People are often confused between the distinction between a will and a trust. Often clients will ask, “When is a will appropriate?” and “When is a trust appropriate?” These are questions that are best answered in light of an individuals’ specific situation. For example a will might be appropriate for someone who has significant assets, but only one child. That child can be listed as a beneficiary on all the assets and a trust may not be necessary. However, if that specific person has most of their assets in a brokerage account in which the brokerage prefers not to rely on instructions from an agent under a power of attorney, but rather prefers when the account is significant that the assets be administered by a trustee of an irrevocable living trust. Obviously, in that situation the lawyer would recommend the irrevocable living trust.
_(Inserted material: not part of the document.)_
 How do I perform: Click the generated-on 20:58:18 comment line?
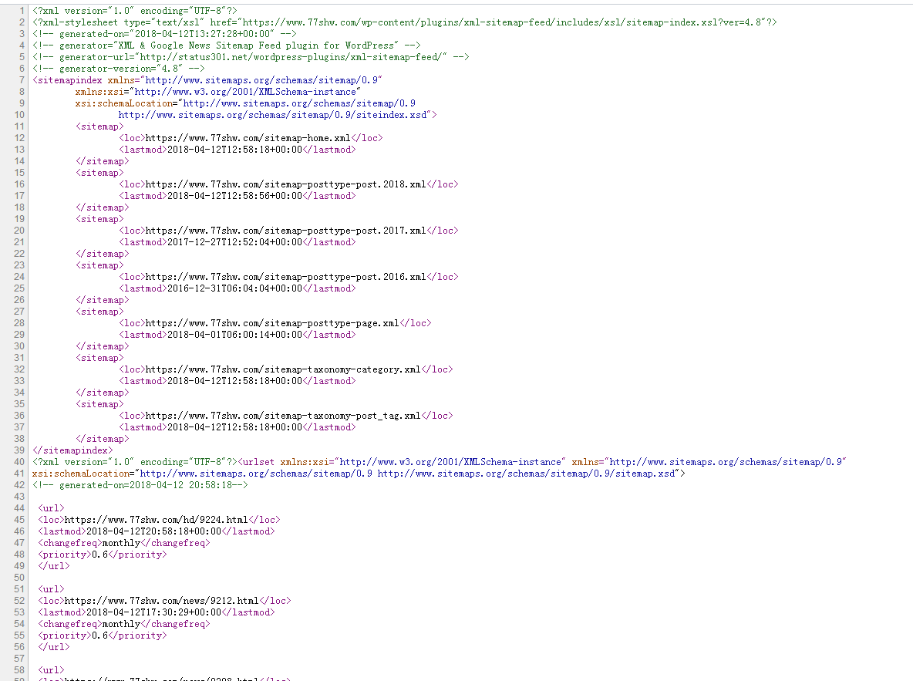coord(140,485)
What exactly is a will? A will is a list of instructions to the court of how the assets of the person who has died should be administered and distributed to the persons listed in the will. The probate process is designed to by court order to transfer assets of the deceased person from the name of the deceased person to another named person. Contrary to popular belief, a will does not avoid the probate process, rather the will is the instructions by which the probate court administers the assets of the deceased person and distributes the assets to the new owners.
What is a trust? A trust is a person under our legal system. A trust owns the assets and at the time of death, the assets owned by the deceased (in the trust) can be transferred to another person without the need for probate. The trust document specifies the transfer information. Trusts are beneficial if a person becomes disabled. In that situation the trust, if appropriately worded, can distribute the assets to the new owners at the death of the original owner. Usually, the trust is created by a person and is known as the person’s revocable living trust. If the original owner, who is usually the original trustee, becomes unable to serve as trustee the successor trustee as named in the document would become the administer of the assets in the trust. These are popular because you avoid probate at the time of the death and also at the time someone becomes incapacitated.
Obviously, when reviewing these issues, it is important to discuss the specific matters with legal counsel.